Skjoldenæsholm Tram Museum has around 35 museum buses, of which around 14 are registered. In terms of age the buses stem from the period 1913 to 1993, and it is becoming more and more difficult to get hold of spare parts for these elderly vehicles.

Recently, the museum has acquired a Leyland bus built by DAB in Silkeborg in 1977, which ran as Randers City Bus no.103. It was then bought by the pop-rock dance band Counters, and after that by a private individual in Silkeborg. The bus body is in rather poor condition, but the motor was replaced in the middle of the 1990s and runs very well. Otherwise, most of the bus is only fit for scrapping.

The bus was advertised as being in driveable condition, so the museum staff decided it would be most appropriate to drive the bus to the Tramway Museum in Central Sealand to remove the motor, gearbox and any spare parts that could be used in our collection of old Leyland buses.

A team of five museum volunteers thus left their normal work and set off on 23 January 2009 to the village of Them near Silkeborg to collect the Leyland "bus wreck". The staff members took a large amount of tools, oil and lubrication, large bus batteries, powerful and extra long jump leads, lots of radiator water, various strips, attachment gear and a great deal more in the museum's low-floor bus Fjordbus 7433, and set off for the ferry terminal in Kalundborg to catch the 3.00 pm Mols Linien ferry.
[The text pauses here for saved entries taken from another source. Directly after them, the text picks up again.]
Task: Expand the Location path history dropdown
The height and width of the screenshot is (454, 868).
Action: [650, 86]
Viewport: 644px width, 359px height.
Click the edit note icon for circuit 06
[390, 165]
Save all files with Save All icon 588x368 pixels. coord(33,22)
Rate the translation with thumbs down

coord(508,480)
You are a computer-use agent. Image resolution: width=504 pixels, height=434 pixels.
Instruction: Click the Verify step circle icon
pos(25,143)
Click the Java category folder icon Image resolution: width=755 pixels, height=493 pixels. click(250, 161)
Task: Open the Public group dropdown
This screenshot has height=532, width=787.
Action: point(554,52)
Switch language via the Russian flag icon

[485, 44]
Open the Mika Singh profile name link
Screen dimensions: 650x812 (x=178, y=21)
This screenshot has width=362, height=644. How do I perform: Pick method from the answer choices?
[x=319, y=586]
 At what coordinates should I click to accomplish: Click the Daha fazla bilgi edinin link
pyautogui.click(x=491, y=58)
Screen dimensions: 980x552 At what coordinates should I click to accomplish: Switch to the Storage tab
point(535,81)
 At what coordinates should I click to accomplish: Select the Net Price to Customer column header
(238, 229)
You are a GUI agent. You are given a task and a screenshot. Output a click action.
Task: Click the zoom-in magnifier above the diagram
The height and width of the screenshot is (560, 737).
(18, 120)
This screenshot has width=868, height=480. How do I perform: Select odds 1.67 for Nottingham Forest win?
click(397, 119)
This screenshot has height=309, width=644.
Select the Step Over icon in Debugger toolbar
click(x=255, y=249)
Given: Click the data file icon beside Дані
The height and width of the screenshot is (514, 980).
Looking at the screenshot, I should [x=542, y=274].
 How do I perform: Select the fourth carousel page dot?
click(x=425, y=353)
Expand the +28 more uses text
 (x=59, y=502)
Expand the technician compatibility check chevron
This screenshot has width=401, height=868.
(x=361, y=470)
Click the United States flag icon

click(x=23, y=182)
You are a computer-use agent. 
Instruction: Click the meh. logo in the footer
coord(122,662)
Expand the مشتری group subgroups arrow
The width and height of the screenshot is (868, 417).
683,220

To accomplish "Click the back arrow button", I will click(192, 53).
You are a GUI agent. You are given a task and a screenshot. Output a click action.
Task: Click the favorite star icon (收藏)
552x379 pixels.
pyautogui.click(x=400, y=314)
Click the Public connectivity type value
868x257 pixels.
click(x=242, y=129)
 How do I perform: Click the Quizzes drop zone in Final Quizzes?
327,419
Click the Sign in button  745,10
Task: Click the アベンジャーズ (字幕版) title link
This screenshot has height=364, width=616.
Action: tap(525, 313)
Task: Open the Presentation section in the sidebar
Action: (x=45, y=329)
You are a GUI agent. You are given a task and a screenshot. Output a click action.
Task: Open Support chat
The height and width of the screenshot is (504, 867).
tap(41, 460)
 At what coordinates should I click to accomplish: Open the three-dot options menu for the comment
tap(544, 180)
They arrived in Aarhus on time, despite strong winds and high seas, and headed for Them, where they were to get the Leyland bus ready for the journey. The weather, however, had become very dark and was practically a snowstorm! On arrival it quickly become clear that there were problems with the bus's generator and thereby with its lights, so we had to drive with two large bus batteries (1,000 A) in the central aisle, and hefty jump leads going through the driver's window and down into the bus's battery case. In this way we had power, but for how long? The bus also "drank" radiator water fast and lost pneumatic power quickly due to leaky pipes, etc. The silencer had partly fallen off, so we took it off completely and placed it in the bus, which meant that the exhaust pumped out freely for the rest of the journey. By 8:50 pm we had tested the lights and brakes and fitted a number plate. We then left Them to catch the day's last ferry sailing from Aarhus. It must have sounded pretty 'good' between the houses as we drove through urban areas with a more than 10-litre motor running on full blast with no silencer!

On the way we had to keep filling the radiator with water - about a litre per kilometre! The weather was now extremely bad, with snow, sleet, rain and constant, freezing cold wind. We had to save as much power as possible, because the gears needed power while running, as did the windscreen wipers and defroster. We kept the lights as low as possible in front and behind, as we really had to save power.

Both buses reached Aarhus ferry terminal in time, but it was a cold trip for the driver and helper in the Leyland bus! The ferry left at 11.00 pm, and we were able to enjoy a big hamburger steak, some warmth and a little rest in the drivers' section before starting the next stage of the journey.

We arrived on time in Kalundborg. By saving as much electricity as possible on the way to Aarhus, the bus could easily start on Maren Mols, and could relatively quickly build up brake pressure, without which we would not be going anywhere. The plan succeeded, and we reached Skjoldenæsholm at 3:30 am.

By taking the Mols Linien ferry, we saved around 300 km for our "workshop bus" and 125 km for the "bus wreck", which we did not dare to drive across the Great Belt bridge, as we couldn't risk a breakdown in the middle of the bridge! It was dark and cold on the country roads between Them and Aarhus - just as well it wasn't too far to the ferry!

Our thanks to Mols Linien for their great help during this transport!